Entries shown:

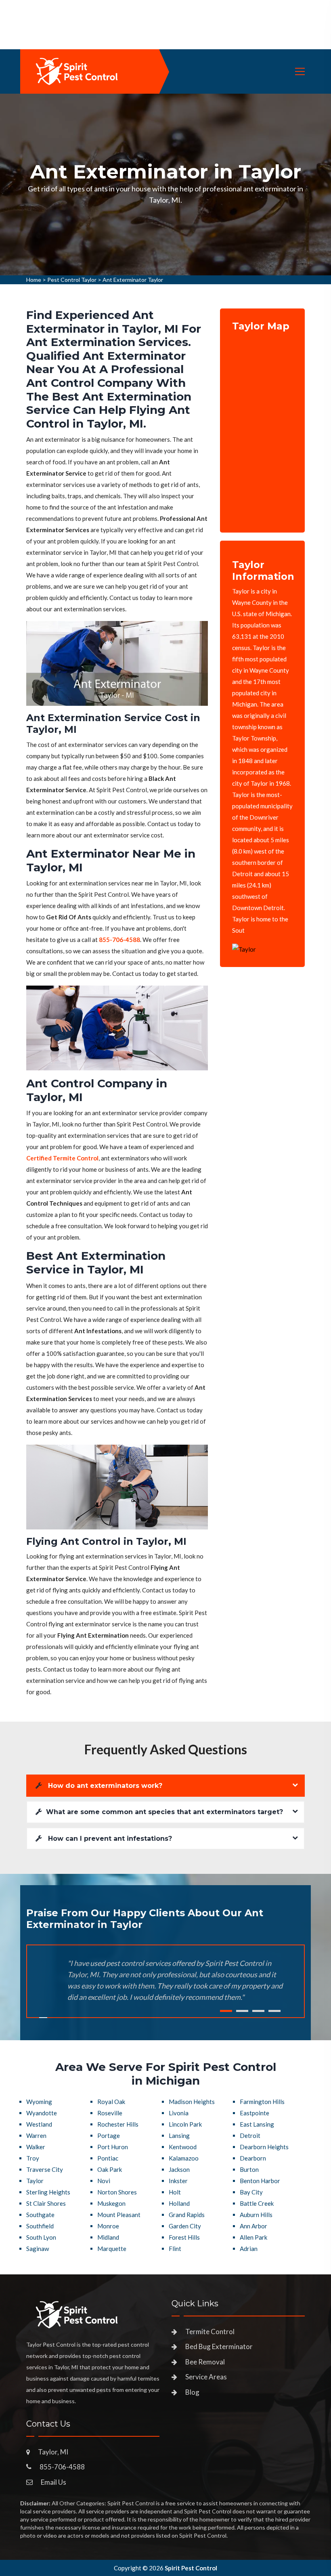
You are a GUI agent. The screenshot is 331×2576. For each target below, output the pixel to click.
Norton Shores (117, 2192)
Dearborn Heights (264, 2146)
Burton (249, 2169)
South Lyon (41, 2237)
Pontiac (107, 2158)
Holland (179, 2203)
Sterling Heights (48, 2192)
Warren (36, 2135)
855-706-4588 (62, 2467)
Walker (35, 2146)
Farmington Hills (262, 2101)
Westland (39, 2124)
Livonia (179, 2113)
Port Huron (112, 2146)
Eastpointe (254, 2113)
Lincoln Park (185, 2124)
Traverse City (44, 2169)
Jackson (179, 2169)
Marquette (111, 2248)
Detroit (250, 2135)
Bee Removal (205, 2362)
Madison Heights (192, 2101)
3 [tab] (258, 2011)
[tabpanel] (165, 184)
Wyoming (39, 2101)
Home (33, 279)
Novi (103, 2180)
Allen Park (253, 2237)
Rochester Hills (117, 2124)
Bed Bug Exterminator (219, 2346)
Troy (32, 2158)
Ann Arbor (253, 2226)
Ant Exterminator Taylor (133, 279)
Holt (175, 2192)
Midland (108, 2237)
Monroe (108, 2226)
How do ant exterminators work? (104, 1785)
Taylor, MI (53, 2452)
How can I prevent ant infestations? (109, 1838)
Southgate (40, 2214)
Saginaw (37, 2248)
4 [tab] (274, 2011)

Task item:
Give again, exactly, every line from the one holding "Port Huron (112, 2146)" to the last line of the data.

Answer section:
Port Huron (112, 2146)
Eastpointe (254, 2113)
Lincoln Park (185, 2124)
Traverse City (44, 2169)
Jackson (179, 2169)
Marquette (111, 2248)
Detroit (250, 2135)
Bee Removal (205, 2362)
Madison Heights (192, 2101)
3 [tab] (258, 2011)
[tabpanel] (165, 184)
Wyoming (39, 2101)
Home (33, 279)
Novi (103, 2180)
Allen Park (253, 2237)
Rochester Hills (117, 2124)
Bed Bug Exterminator (219, 2346)
Troy (32, 2158)
Ann Arbor (253, 2226)
Ant Exterminator Taylor (133, 279)
Holt (175, 2192)
Midland (108, 2237)
Monroe (108, 2226)
How do ant exterminators work? (104, 1785)
Taylor, MI (53, 2452)
How can I prevent ant infestations? (109, 1838)
Southgate (40, 2214)
Saginaw (37, 2248)
4 [tab] (274, 2011)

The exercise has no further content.